Our General Director has received travel bans, staff have received death threats, and the organisation has been consistently smeared in a targeted campaign led by Israel’s Ministry of Strategic Affairs.

Following the latest declaration on 19 October, when Israeli Defense Minister Benny Gantz declared our organisation and five others to be “terror organisations”, our organisation and staff, including myself, now face serious criminal penalties, including arrests and prosecutions and the freezing and seizure of assets.

Our General Director, Shawan Jabarin is in grave and immediate risk, facing 25 years imprisonment. Al-Haq’s office can be raided by the Israeli military and closed.

I face potential criminal charges for managing an alleged “terror organisation”, an activity carrying a 15-year sentence. I have already removed precious mementoes of a recently deceased work colleague into safekeeping, just in case.

The designation as a “terror organisation” also has serious implications for Al-Haq’s partners and funders who are now at risk of prosecution and five-year prison terms for supporting a designated organisation.

Even partners who provide services or support to Al-Haq can be prosecuted on arrival to Israel, including Irish-based partner organisations who support the Occupied Territories Bill, for example.

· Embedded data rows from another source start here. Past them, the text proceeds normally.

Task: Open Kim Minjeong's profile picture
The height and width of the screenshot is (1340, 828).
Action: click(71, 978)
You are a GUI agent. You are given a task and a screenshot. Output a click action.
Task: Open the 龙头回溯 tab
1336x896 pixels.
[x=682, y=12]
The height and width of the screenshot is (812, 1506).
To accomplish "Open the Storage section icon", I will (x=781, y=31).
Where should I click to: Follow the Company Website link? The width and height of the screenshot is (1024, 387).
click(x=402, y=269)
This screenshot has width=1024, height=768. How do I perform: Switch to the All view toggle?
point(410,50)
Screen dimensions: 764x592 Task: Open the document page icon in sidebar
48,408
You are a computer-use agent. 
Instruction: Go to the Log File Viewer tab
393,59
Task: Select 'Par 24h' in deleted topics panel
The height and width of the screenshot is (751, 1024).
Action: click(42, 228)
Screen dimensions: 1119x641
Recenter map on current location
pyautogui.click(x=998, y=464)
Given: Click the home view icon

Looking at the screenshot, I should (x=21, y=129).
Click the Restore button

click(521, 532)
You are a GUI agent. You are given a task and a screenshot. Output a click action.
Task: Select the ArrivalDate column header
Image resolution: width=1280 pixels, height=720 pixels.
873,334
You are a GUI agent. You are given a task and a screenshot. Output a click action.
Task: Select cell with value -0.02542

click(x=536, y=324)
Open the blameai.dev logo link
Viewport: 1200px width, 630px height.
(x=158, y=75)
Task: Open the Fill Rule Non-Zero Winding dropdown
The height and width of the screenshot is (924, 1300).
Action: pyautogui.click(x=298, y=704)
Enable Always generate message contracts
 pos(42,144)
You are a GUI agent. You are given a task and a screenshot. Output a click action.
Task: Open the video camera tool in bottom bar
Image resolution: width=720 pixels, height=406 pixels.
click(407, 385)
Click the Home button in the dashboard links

Our staff in annexed East Jerusalem where Israel directly applies the Anti-Terror Law to the occupied territory, face even more immediate and threats – many under the radar – like the denial of family reunifications, denial of health insurance and greater risks crossing at checkpoints.

Back in May 2019, the EU categorically rejected Israel’s initial allegations that EU funding to Al-Haq and other organisations is channelled to terrorism. Nonetheless, Israel’s continuing objective has been to completely cripple our human rights work and decimate Palestinian voices on the ground, culminating in their unfounded designation on 19 October.

International condemnation

The international community of NGOs and academics have reacted angrily to this latest designation. The UN High Commissioner for Human Rights called it exactly as it is and warned that it is “the latest in a long-running series of actions to undermine and restrict human rights defenders and civil society organisations working for the human rights of Palestinians”.

UN Special Rapporteurs also published an immediate response, saying that “the misuse of counter-terrorism measures in this way by the government of Israel undermines the security of all”.

These responses are comforting indeed but they don’t stop the dread of what might happen. I now worry about leaving the country and getting home safely to Ireland.

Unless this law is rescinded immediately, I personally risk 15 years imprisonment when I present at border control to return home to Cork within the next few weeks. I risk this simply because I am a human rights lawyer.

Ireland has also condemned the targeting of eminent Palestinian civil society organisations, which Minister Simon Coveney repeated this week on a visit to the territory. It must now use its leverage further during the minister’s trip, and in the EU, to collectively pressure Israel to immediately rescind the designations.

As Palestine suffers new layers of erasure, we need a strong political commitment by Ireland to fund, reinforce and defend established institutions that protect human rights and the rule of international law in a disappearing Palestine.

Dr Susan Power is Head of Legal Research and Advocacy at Al-Haq.